Democracia e ditadura

Ponta de Lança Há sociedades em que os conceitos se confundem, as realidades ultrapassam a letra e os cidadãos sofrem as consequências dos ditames mais ou menos arbitrários.

Então confrontemos os termos.

Ditadura é o regime político autoritário, em que os poderes legislativo (aquele que faz a lei), executivo (o que executa conforme o legislado ) e judiciário (o que exerce vigilância sobre o legislado e a sua aplicação) estão nas mãos de uma única pessoa ou grupo de pessoas, que exerce o poder de maneira absoluta sobre o povo.

Democracia opõe-se à ditadura e ao totalitarismo, onde o poder reside numa elite auto-eleita. As democracias podem ser divididas em diferentes tipos. A distinção mais importante acontece entre democracia directa (algumas vezes chamada “democracia pura”), onde o povo expressa a sua vontade por voto directo em cada assunto particular, e a democracia representativa (algumas vezes chamada “democracia indirecta”), onde o povo expressa a sua vontade através da eleição de representantes que tomam as decisões em nome daqueles que os elegeram.

Muitas vezes, um e outro regime emergem pela simples razão de combater a anarquia. Anarquismo é a teoria libertária baseada na ausência do governo organizado. De um modo geral, os anarquistas são contra qualquer tipo de ordem hierárquica que não seja livremente aceite, defendendo tipos de organizações horizontais e libertárias, em que a opinião de cada um é absoluta. Daí, surgirem tentativas de confusão através de opiniões individuais e dispersas, subjectivas, a tentar fazerem-se passar pela voz do povo. E o povo, por tantas vezes ouvir uma mentira, um boato, uma opinião infundada, acaba a acreditar que é verdade.

Assim, o importante é preservar, antes de tudo, a verdade e o contexto onde se desenvolve (a inculturação, o “sitz im leben” de algumas escolas da história das formas alemãs), depois a responsabilidade e, por fim, a democraticidade, a experiência da aceitação da presunção de ser justa e recta a conduta dos que foram eleitos para exercer o poder em nome de todos.

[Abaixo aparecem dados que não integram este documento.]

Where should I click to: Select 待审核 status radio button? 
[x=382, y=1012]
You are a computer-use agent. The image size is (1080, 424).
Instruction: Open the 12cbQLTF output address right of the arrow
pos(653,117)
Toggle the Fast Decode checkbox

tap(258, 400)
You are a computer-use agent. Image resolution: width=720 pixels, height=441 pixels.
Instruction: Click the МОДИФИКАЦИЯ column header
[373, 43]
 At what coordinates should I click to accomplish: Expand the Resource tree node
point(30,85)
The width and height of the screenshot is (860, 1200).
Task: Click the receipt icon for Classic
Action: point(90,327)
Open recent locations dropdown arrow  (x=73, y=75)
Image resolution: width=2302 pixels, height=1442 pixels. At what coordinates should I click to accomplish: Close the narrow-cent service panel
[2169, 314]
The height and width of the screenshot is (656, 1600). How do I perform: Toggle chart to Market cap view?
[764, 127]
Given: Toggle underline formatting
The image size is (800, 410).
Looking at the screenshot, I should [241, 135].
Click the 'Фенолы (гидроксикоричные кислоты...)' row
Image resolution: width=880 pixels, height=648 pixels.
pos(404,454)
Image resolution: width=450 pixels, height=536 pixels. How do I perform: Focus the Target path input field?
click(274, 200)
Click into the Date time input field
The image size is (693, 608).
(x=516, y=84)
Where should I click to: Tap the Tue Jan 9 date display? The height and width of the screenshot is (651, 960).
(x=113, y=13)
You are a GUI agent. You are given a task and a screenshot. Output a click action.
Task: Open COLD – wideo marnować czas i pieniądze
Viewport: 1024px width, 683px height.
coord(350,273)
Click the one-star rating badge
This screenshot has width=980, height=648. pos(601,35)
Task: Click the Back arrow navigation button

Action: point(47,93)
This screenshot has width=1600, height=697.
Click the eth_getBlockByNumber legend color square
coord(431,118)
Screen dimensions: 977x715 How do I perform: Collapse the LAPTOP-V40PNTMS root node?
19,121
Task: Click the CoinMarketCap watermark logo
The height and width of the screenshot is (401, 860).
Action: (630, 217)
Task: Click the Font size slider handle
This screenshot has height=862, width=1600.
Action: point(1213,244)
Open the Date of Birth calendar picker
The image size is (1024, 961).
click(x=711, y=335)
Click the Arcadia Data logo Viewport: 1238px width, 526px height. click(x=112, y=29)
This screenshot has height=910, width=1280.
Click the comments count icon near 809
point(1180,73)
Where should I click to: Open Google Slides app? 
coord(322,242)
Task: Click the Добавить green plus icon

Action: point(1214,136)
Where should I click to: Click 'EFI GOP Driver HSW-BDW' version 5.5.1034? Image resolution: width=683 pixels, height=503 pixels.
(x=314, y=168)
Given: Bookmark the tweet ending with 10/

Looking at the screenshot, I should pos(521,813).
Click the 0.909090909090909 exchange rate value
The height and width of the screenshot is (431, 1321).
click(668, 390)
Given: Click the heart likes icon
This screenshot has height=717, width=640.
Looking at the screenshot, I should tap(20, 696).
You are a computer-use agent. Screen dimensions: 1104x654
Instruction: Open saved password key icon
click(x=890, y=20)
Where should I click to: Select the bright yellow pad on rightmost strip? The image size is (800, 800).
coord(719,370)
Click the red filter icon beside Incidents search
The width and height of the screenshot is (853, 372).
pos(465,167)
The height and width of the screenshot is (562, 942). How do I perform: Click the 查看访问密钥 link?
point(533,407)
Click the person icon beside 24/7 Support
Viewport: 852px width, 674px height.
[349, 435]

Nunca há ditadura ou “mando, posso e quero”, enquanto prevalecer a verdade da prova. Aquela que, mesmo que desagrade a muitos, preserva a equidade, o bem de tudo e de todos. Seja aqui, seja na Venezuela, na Grécia, em Tróia, ou noutro lugar qualquer do mundo,… por mais que isso custe a uns poucos, que confundem presença e verticalidade com concordância única e exclusiva com os seus interesses e ideias!